* [Work request]
Leave out the pictures and retype, exactly, the lines below from the line with "Task: Click trash" up to and including the line with "833x504 pixels. At", nothing more.
BEGIN Supplied material
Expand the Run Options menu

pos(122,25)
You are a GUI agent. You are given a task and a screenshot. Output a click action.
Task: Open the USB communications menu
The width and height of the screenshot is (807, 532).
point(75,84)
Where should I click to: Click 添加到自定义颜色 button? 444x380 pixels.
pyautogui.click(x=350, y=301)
END Supplied material
BEGIN Supplied material
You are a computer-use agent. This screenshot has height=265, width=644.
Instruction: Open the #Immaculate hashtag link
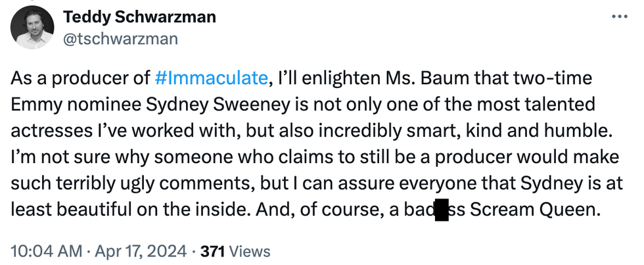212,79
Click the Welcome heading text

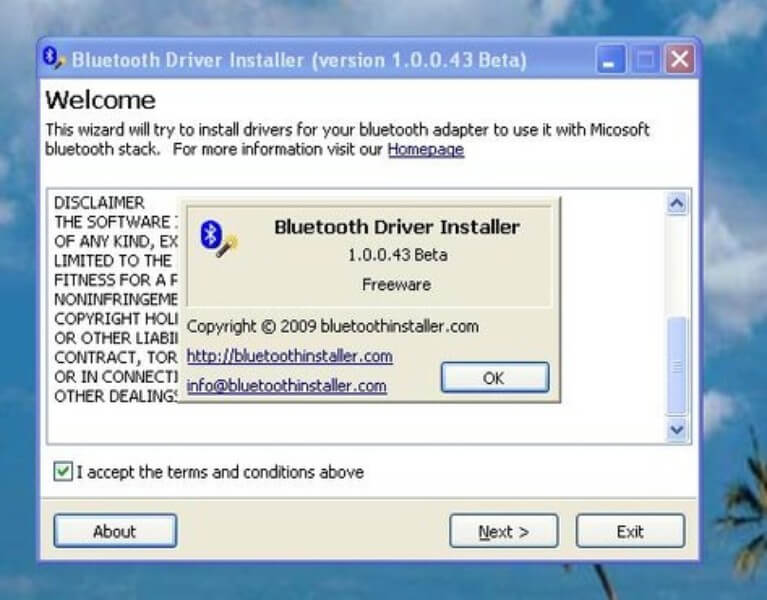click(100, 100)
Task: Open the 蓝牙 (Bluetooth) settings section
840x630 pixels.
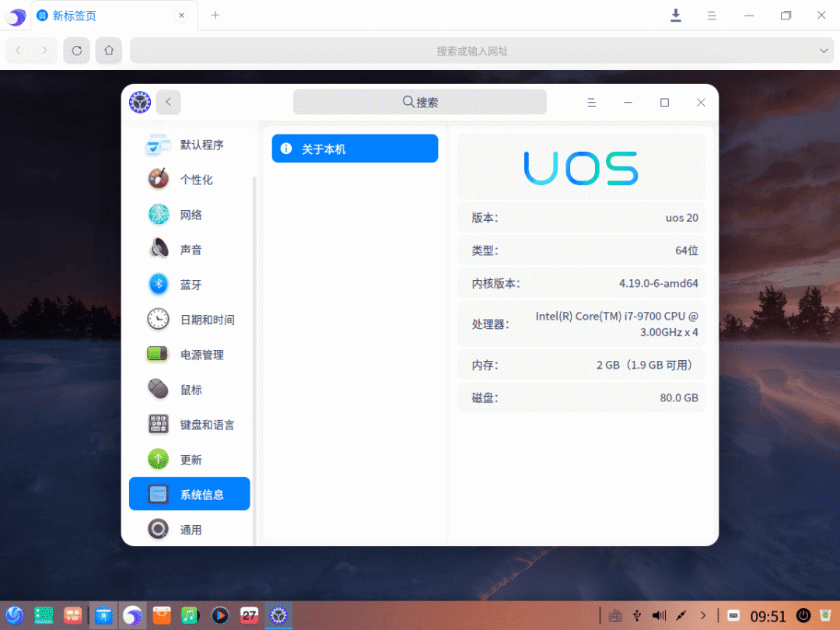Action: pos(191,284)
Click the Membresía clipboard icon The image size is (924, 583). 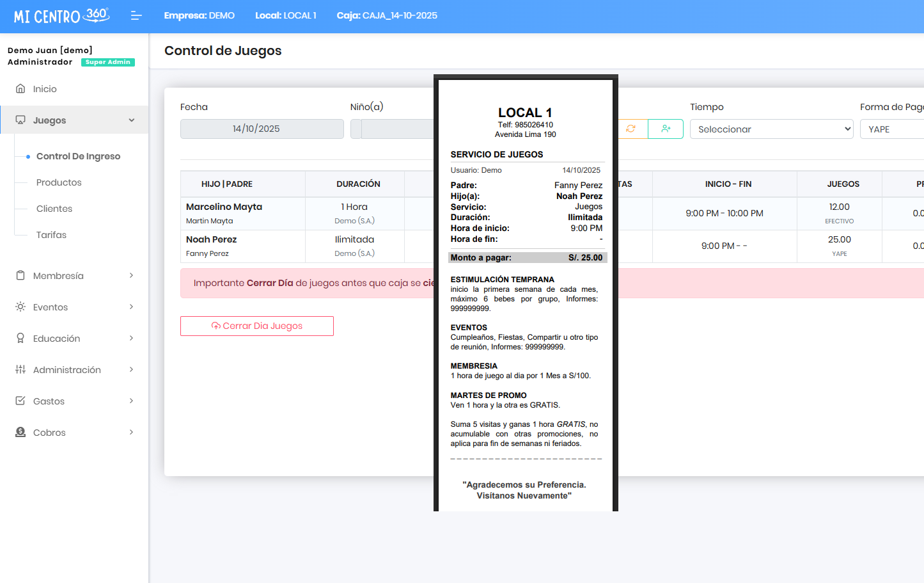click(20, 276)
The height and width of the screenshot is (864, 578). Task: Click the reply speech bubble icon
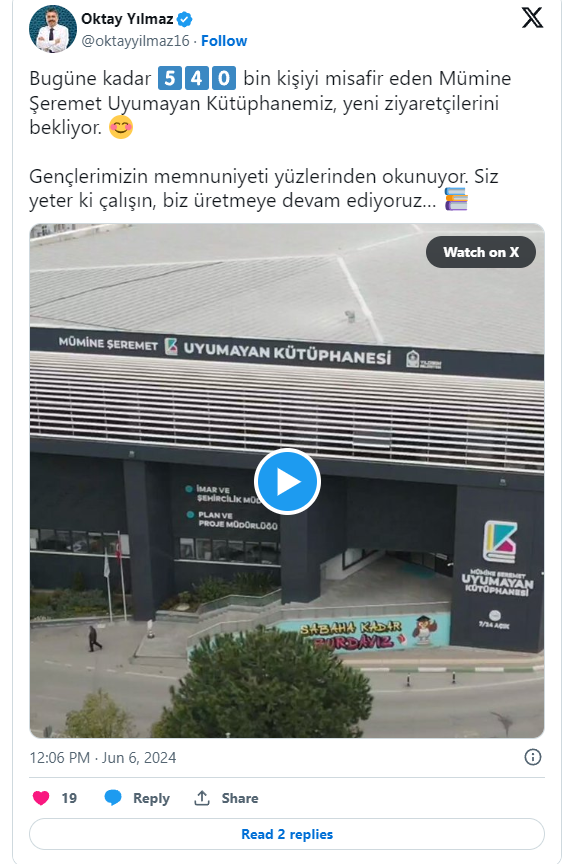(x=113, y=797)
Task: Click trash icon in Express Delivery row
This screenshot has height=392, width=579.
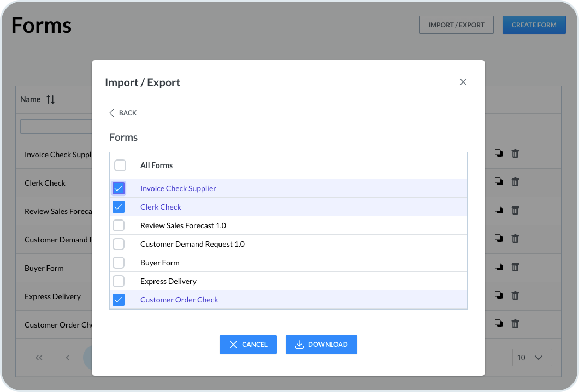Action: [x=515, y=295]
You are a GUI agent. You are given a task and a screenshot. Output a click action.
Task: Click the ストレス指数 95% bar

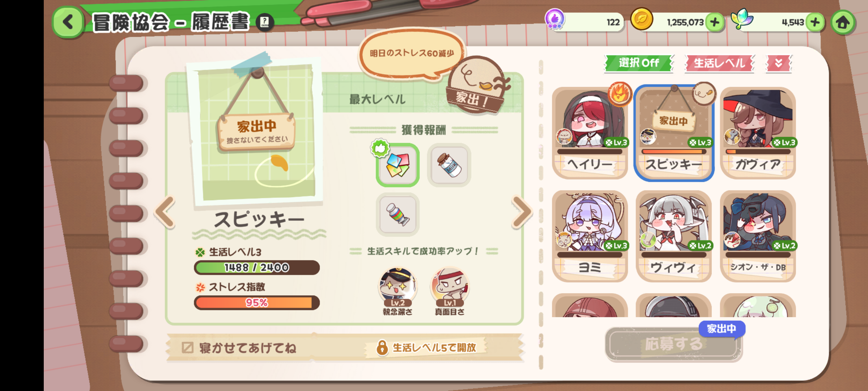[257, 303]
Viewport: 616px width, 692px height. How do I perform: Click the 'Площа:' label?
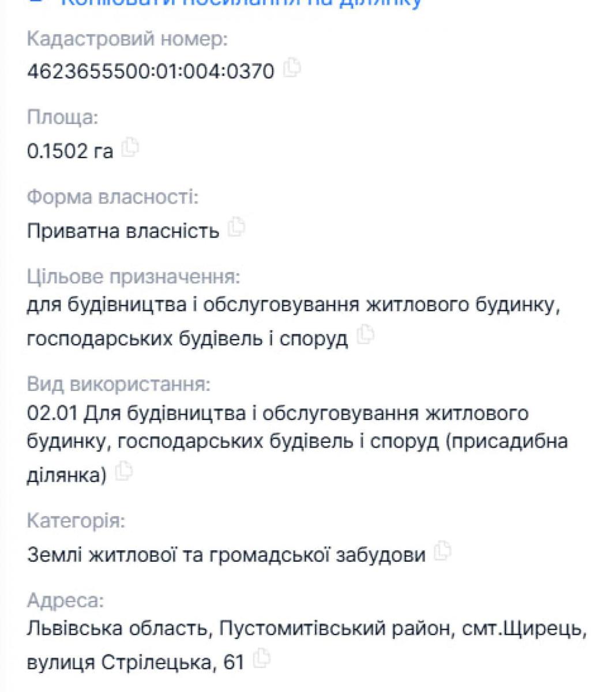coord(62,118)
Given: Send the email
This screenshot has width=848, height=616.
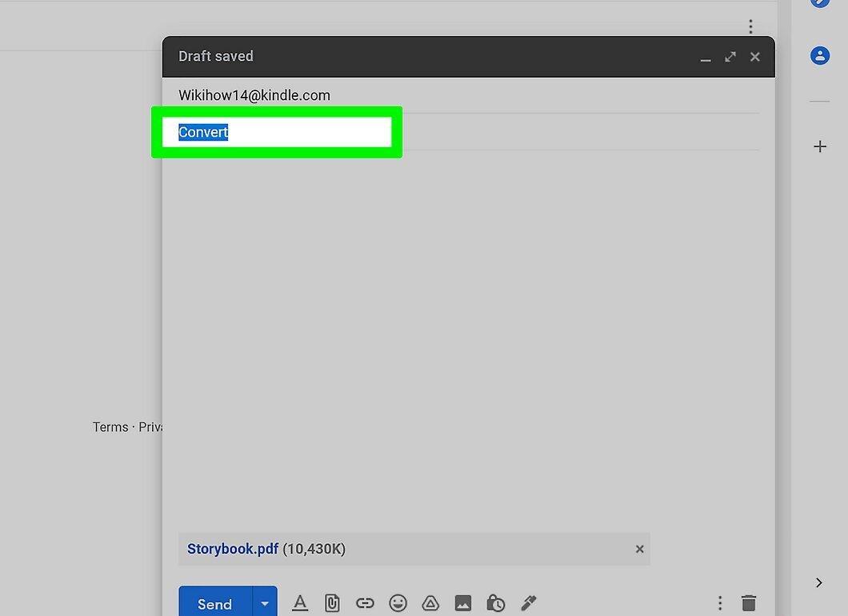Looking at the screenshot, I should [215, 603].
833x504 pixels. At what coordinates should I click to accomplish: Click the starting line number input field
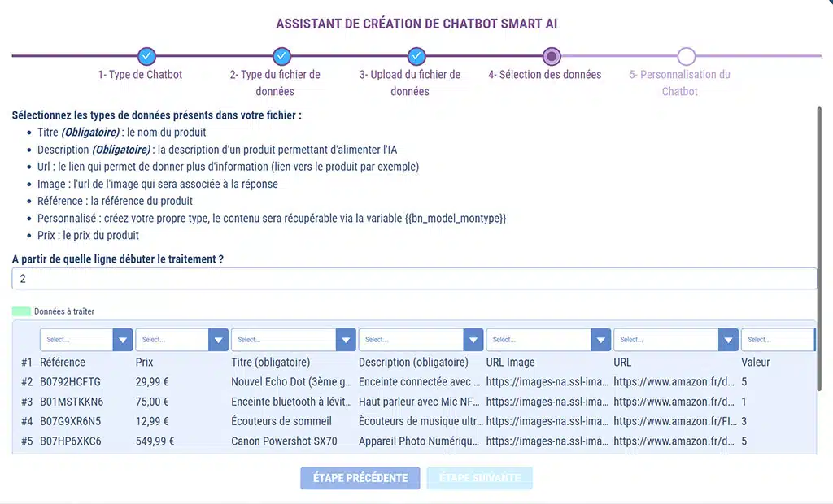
END Supplied material
* [Solution to this exercise]
Task: Click trash icon in Express Delivery row
This screenshot has height=392, width=579.
Action: [x=515, y=295]
You are a GUI agent. You are given a task and a screenshot. Output a click action.
Task: Click the ストレス指数 95% bar

[257, 303]
Viewport: 616px width, 692px height. How do I perform: Click the 'Площа:' label?
coord(62,118)
Given: Send the email
This screenshot has width=848, height=616.
Looking at the screenshot, I should [215, 603].
833x504 pixels. At what coordinates should I click to accomplish: Click the starting line number input field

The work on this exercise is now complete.